Voronoi tessellation to study the numerical density and the spatial distribution of neurones.

The conditions of regularity and isotropy, required by standard morphometric procedures, are generally not fulfilled in the central nervous system (CNS) where cells are distributed in a highly complex manner. The evaluation of the mean numerical density of neuronal or glial cells does not take into account the topographical heterogeneity and thereby misses the information that it contains. A local measurement of the density can be obtained by evaluating the 'numerical density of one cell', i.e. the ratio 1/(the volume that the cell occupies). This volume is the region of space that is closer to that cell than to any other.
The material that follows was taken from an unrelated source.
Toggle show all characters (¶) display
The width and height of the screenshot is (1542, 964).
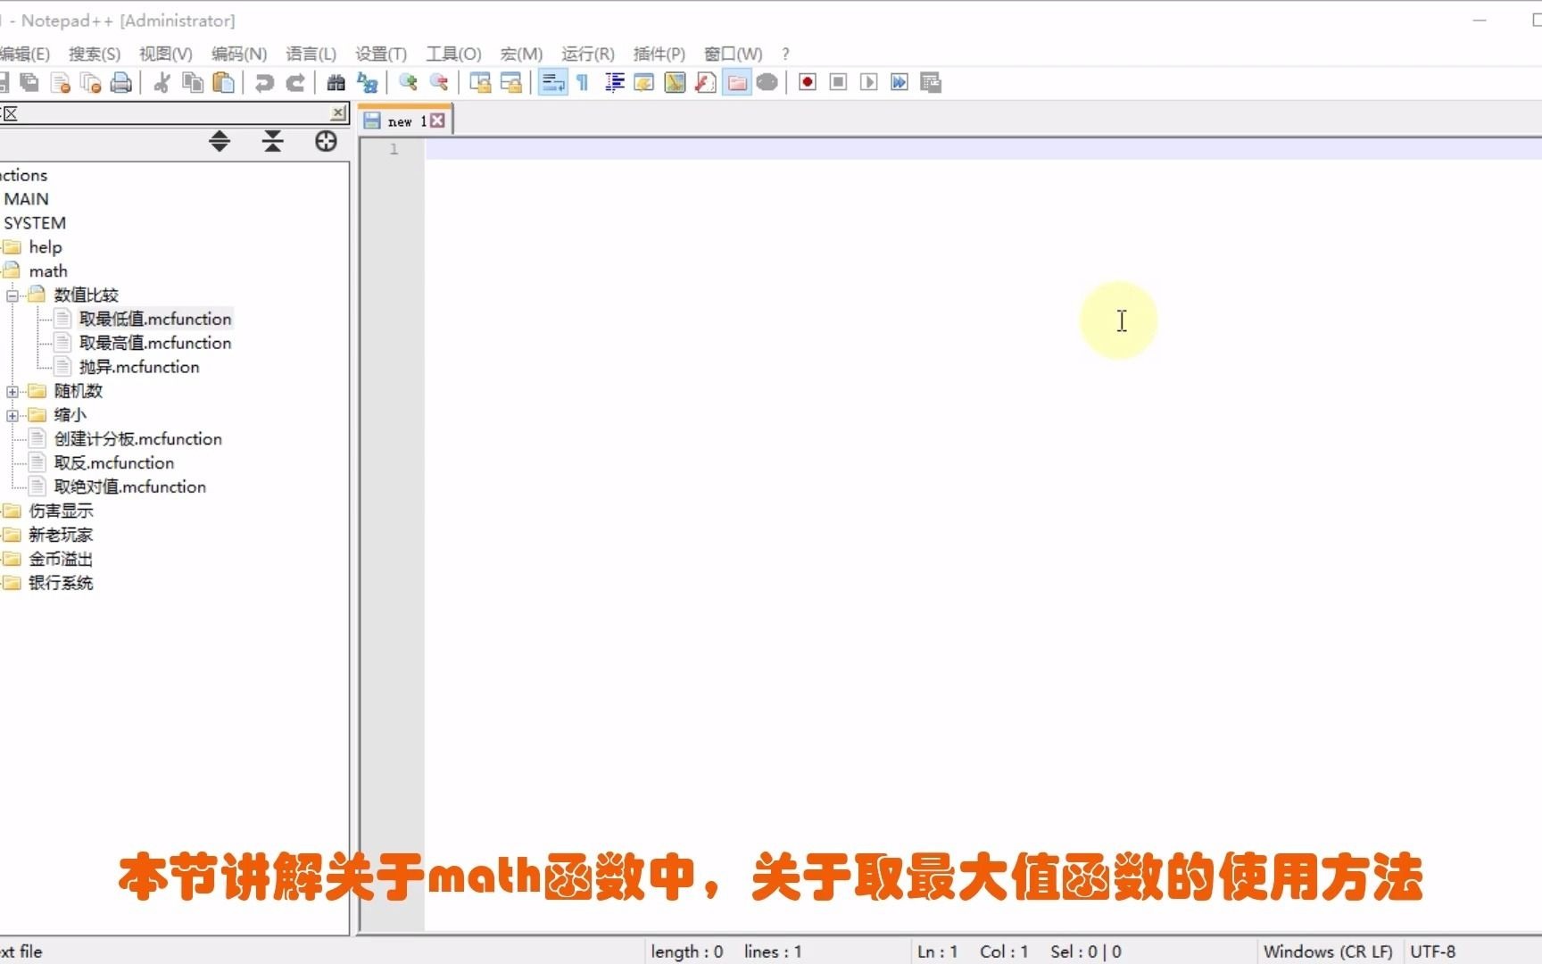pyautogui.click(x=581, y=82)
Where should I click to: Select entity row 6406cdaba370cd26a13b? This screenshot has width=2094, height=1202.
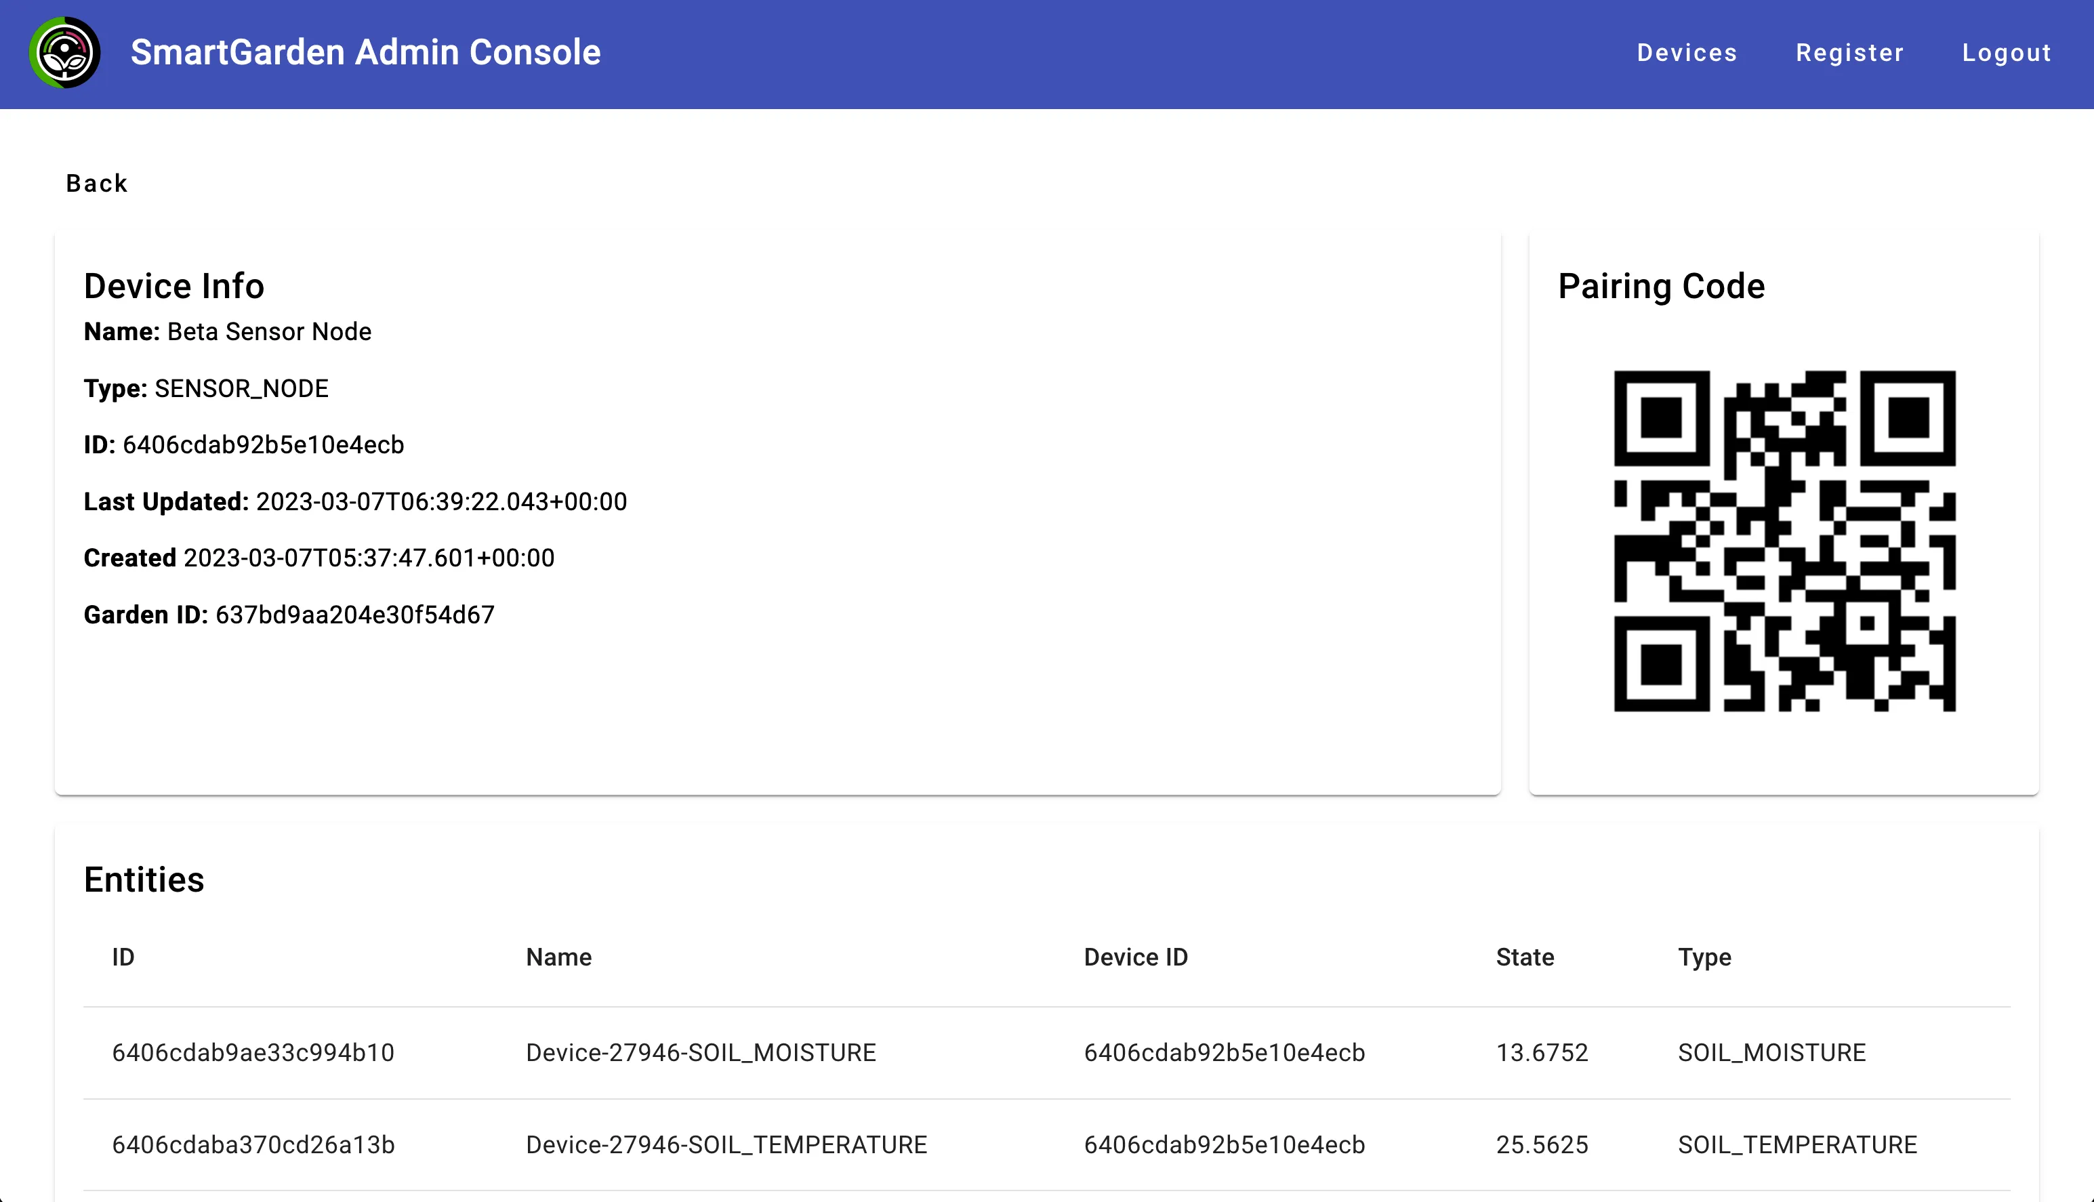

It has the shape of a polyhedron, called Voronoi (or Dirichlet) polyhedron. In 2-D, the Voronoi polyhedron is a polygon, the sides of which are located at mid-distance from the neighbouring cells. The Voronoi polygons are contiguous and their set fills the space without interstice or overlap, i.e. they perform a 'tessellation' that may yield a density map when the same colours are used to fill polygons of similar sizes. The use of Voronoi polygons allows computing the confidence interval of a mean numerical density that makes statistical comparisons possible. The tessellation also provides information concerning spatial distribution; the areas of the Voronoi polygons do not vary much when the cells are regularly distributed. On the contrary, small and large polygons are found when cellular clusters are present. The coefficient of variation of the polygon areas is an objective measurement of their variability and helps to define 'regular', 'clustered' and 'random' distributions. When cells are clustered, small polygons are contiguous and may be objectively identified by simple algorithms. Voronoi tessellations are easily performed in 2-D. On an average the area of a polygon times the thickness of the section equals the volume of the corresponding polyhedron. 3-D tessellations that are theoretically possible and for which algorithms have been published remain to be adapted to histological works.